• **TASK DESCRIPTION**: Using the records below, report how many lines include "comment", and give no more than the number.

▶

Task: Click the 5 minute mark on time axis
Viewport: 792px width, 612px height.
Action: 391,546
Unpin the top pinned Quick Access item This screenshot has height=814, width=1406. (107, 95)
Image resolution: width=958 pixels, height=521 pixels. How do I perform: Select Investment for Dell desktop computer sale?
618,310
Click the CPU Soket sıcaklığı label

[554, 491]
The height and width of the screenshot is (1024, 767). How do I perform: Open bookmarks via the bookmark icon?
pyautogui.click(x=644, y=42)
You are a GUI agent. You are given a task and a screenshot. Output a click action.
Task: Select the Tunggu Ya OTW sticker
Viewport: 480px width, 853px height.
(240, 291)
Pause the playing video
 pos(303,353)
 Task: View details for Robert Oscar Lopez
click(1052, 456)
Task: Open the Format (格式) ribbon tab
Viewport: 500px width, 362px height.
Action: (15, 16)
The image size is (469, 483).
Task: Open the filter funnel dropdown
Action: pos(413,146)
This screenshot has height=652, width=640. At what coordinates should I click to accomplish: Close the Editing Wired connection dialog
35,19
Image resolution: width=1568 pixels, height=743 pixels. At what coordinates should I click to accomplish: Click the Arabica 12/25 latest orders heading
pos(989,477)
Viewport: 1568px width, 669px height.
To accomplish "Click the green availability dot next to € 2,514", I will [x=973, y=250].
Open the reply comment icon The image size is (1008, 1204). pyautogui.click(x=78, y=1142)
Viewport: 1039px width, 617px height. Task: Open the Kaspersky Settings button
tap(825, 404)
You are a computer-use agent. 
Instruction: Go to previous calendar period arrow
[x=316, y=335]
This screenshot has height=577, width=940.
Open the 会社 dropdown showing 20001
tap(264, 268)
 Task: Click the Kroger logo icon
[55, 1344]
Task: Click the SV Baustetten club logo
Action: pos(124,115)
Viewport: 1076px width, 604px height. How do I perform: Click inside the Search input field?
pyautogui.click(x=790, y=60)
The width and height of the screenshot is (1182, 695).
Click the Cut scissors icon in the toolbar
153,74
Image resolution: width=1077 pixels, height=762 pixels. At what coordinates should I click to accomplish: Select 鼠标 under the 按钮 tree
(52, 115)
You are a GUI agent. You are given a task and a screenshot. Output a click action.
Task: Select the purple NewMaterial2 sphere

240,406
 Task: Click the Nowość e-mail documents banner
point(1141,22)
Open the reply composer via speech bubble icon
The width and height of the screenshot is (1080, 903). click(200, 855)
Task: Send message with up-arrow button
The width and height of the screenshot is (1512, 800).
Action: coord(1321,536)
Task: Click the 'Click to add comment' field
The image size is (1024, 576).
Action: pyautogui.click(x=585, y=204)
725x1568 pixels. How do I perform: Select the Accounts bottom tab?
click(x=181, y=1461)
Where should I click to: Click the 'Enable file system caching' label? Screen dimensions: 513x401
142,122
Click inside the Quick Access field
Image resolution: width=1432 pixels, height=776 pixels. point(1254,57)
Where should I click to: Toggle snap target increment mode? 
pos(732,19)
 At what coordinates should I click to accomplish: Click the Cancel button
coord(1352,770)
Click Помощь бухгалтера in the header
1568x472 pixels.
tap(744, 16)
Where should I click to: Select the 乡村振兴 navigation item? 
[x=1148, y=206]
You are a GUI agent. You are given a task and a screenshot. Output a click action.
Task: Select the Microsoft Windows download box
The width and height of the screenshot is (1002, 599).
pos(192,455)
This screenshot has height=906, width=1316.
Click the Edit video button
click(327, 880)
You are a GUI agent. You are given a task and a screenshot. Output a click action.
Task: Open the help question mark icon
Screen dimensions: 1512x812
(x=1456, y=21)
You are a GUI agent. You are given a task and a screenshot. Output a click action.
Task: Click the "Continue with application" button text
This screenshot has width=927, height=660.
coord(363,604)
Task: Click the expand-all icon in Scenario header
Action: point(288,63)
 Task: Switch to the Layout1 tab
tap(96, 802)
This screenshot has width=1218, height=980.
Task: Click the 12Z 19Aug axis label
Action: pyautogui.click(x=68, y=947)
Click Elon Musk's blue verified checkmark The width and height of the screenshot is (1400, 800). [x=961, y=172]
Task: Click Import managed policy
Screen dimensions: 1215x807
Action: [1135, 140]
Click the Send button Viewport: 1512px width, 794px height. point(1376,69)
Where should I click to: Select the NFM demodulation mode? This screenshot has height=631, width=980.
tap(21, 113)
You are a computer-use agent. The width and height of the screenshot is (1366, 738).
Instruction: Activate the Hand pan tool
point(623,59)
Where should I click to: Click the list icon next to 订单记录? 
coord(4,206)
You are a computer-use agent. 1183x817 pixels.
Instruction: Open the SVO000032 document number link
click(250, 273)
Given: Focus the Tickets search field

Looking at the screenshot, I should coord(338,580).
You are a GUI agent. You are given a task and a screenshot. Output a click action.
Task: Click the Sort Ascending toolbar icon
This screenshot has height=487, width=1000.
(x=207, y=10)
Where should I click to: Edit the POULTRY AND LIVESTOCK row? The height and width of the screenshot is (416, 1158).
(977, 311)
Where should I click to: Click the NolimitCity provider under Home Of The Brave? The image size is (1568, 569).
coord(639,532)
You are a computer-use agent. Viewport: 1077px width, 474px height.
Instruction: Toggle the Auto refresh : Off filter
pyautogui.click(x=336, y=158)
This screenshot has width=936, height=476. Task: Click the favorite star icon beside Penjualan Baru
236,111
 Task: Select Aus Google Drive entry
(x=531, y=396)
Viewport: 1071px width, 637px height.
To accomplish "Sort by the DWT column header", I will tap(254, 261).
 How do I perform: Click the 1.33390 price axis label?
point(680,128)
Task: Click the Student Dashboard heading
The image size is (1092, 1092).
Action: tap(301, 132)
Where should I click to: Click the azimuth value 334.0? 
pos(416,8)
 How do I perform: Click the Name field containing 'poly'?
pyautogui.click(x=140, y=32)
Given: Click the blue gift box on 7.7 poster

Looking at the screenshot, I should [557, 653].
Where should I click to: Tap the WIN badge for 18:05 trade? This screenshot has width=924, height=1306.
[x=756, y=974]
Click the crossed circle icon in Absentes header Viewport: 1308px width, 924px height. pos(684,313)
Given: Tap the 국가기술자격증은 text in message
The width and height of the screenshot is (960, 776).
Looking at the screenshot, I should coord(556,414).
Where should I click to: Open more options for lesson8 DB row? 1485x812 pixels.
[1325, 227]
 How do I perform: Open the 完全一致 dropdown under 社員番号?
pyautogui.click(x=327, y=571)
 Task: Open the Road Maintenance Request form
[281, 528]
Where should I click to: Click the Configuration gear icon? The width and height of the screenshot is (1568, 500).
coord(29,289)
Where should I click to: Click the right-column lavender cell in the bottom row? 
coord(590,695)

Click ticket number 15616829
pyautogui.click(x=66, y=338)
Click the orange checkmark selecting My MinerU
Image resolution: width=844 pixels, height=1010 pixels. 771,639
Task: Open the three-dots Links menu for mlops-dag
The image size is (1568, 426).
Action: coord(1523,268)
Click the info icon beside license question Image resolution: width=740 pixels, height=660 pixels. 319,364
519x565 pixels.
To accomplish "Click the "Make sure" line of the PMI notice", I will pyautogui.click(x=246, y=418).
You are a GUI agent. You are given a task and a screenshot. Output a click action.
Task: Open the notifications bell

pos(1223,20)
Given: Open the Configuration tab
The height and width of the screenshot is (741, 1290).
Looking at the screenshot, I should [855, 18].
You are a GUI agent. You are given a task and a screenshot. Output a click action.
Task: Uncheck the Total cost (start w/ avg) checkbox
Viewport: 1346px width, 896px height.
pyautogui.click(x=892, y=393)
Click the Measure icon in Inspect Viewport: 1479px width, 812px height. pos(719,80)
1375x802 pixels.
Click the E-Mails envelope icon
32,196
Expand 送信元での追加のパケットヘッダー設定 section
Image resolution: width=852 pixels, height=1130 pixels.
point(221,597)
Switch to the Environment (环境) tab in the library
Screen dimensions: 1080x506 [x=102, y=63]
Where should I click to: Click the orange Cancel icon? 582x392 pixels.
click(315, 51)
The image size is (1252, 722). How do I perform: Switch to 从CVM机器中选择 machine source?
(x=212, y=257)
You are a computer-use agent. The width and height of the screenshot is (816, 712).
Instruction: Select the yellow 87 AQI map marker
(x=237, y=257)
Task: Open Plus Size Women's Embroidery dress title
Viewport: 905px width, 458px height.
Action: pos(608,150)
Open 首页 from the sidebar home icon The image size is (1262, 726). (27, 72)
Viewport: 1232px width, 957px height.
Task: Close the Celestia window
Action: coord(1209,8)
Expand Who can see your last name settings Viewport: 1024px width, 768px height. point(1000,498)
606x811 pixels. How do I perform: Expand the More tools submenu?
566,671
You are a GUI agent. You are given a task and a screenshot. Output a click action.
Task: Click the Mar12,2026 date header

◀

• **TASK RESPONSE**: 2